# REQUIRED TASK:
Reproduce the rows below verbatim, from the line containing "coordinates (780, 68)." through the line containing "center [901, 447].", both included.

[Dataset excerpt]
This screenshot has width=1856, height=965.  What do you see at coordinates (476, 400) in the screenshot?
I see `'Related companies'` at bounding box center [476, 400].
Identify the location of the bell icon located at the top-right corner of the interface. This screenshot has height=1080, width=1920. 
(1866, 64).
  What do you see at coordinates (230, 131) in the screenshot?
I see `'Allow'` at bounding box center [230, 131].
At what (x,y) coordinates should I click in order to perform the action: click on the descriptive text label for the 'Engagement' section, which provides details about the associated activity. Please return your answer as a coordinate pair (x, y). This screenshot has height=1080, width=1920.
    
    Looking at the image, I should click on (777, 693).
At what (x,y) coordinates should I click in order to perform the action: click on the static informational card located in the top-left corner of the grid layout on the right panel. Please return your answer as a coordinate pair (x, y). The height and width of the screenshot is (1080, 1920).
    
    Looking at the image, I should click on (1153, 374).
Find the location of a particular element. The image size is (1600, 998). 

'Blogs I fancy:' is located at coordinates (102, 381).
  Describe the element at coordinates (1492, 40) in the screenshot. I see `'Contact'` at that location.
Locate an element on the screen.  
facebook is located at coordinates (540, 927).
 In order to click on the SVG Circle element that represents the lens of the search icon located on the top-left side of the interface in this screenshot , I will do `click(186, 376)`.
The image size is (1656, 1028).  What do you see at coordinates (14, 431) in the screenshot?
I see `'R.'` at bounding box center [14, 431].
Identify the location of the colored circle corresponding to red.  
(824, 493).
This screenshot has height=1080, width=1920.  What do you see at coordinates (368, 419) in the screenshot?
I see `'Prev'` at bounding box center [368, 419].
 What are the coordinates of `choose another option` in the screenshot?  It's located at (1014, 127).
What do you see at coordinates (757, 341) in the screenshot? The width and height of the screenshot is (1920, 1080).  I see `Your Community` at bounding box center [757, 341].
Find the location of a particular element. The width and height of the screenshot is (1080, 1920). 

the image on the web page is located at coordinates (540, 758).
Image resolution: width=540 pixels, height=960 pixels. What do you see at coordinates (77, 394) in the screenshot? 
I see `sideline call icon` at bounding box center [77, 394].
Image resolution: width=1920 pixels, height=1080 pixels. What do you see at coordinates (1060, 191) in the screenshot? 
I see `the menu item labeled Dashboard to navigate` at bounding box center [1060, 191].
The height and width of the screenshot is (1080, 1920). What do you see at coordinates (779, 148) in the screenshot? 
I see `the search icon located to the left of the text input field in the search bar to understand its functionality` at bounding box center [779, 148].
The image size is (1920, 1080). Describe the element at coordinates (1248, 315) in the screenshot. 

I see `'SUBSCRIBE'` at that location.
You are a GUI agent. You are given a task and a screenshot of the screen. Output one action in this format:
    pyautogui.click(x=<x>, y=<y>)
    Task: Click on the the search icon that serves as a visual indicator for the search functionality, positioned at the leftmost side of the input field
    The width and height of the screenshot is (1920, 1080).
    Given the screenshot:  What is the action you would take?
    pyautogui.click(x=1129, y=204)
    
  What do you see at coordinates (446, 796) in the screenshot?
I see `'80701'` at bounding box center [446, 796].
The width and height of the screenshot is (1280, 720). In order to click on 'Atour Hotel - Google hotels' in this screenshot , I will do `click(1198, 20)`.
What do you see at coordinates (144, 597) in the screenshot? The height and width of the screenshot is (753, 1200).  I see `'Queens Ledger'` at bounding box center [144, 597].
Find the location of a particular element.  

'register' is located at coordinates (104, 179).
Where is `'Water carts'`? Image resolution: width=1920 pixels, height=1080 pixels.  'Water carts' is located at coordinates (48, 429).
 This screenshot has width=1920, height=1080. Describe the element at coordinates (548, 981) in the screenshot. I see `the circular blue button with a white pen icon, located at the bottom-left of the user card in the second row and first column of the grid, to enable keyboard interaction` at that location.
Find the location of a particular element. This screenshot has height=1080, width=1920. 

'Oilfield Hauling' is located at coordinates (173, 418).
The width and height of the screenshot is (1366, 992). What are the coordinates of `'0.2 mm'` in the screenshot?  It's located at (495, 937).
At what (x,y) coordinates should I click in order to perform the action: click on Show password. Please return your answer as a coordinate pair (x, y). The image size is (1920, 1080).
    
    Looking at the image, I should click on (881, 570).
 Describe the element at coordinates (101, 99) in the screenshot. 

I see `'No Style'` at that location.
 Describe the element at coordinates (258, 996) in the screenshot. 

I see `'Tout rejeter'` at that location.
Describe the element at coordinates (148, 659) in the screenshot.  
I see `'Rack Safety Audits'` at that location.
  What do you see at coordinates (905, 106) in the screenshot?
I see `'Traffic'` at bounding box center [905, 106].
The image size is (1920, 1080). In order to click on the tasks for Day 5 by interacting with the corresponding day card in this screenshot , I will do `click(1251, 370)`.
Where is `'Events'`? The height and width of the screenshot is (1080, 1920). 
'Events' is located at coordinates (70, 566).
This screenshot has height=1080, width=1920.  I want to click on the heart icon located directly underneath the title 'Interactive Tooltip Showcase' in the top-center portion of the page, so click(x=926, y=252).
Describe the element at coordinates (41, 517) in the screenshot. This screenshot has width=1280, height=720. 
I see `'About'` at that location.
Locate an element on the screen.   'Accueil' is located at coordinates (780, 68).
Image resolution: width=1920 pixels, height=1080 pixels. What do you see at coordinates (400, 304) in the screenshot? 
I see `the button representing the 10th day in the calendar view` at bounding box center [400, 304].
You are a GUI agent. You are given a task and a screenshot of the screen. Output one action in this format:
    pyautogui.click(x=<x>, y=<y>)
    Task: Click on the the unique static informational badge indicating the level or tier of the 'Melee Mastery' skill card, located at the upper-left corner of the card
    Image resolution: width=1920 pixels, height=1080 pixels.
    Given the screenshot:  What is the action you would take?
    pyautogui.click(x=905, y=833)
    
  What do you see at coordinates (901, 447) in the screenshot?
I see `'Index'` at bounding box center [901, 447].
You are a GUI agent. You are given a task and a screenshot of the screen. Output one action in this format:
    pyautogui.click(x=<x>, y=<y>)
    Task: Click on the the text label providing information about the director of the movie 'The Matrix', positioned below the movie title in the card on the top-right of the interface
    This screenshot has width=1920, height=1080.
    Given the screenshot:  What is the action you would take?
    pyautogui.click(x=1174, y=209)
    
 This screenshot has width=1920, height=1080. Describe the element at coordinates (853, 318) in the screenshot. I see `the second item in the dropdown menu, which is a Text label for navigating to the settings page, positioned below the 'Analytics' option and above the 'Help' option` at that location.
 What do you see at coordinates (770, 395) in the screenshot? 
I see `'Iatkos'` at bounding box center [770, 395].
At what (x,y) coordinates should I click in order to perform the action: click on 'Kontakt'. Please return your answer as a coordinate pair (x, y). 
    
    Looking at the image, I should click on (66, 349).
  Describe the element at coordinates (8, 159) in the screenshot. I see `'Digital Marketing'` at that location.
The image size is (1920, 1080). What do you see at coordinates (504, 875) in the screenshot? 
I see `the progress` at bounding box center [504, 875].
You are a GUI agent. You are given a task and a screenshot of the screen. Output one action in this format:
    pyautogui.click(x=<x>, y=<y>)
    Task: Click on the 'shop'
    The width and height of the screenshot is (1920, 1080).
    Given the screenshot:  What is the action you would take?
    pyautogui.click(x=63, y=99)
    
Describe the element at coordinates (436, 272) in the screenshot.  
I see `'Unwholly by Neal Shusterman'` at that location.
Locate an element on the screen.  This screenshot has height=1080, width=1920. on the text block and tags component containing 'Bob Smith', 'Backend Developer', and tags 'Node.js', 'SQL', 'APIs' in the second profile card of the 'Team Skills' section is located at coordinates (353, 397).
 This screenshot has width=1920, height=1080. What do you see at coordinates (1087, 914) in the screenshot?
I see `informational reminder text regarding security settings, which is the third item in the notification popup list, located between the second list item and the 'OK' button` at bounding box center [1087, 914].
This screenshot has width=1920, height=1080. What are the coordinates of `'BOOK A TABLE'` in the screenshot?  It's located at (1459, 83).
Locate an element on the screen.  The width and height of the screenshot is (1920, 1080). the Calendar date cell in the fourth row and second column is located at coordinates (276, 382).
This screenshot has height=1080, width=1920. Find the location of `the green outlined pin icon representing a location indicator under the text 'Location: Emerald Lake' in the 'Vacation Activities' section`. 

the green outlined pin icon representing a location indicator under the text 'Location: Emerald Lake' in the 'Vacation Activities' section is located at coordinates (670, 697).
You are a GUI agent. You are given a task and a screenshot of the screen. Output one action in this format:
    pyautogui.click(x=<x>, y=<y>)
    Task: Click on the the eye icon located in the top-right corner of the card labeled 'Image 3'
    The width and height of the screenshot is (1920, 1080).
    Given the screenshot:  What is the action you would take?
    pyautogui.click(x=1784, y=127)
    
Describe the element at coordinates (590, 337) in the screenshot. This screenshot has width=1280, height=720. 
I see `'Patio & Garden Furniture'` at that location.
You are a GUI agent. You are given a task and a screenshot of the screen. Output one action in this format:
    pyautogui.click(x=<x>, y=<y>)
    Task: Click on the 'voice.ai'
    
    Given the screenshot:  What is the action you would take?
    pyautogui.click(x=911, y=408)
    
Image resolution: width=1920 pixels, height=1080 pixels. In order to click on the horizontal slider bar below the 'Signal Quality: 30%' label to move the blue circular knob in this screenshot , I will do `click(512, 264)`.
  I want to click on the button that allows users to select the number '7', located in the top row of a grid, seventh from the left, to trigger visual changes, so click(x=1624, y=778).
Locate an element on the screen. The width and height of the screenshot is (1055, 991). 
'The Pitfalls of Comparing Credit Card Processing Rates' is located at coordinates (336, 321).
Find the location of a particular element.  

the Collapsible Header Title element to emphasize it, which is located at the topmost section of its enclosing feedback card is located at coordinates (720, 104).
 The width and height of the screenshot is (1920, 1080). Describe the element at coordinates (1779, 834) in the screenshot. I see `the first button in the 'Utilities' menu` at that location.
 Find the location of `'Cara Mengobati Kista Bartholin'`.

# TASK RESULT:
Locate an element on the screen.   'Accueil' is located at coordinates (780, 68).
Image resolution: width=1920 pixels, height=1080 pixels. What do you see at coordinates (400, 304) in the screenshot? 
I see `the button representing the 10th day in the calendar view` at bounding box center [400, 304].
You are a GUI agent. You are given a task and a screenshot of the screen. Output one action in this format:
    pyautogui.click(x=<x>, y=<y>)
    Task: Click on the the unique static informational badge indicating the level or tier of the 'Melee Mastery' skill card, located at the upper-left corner of the card
    Image resolution: width=1920 pixels, height=1080 pixels.
    Given the screenshot:  What is the action you would take?
    pyautogui.click(x=905, y=833)
    
  What do you see at coordinates (901, 447) in the screenshot?
I see `'Index'` at bounding box center [901, 447].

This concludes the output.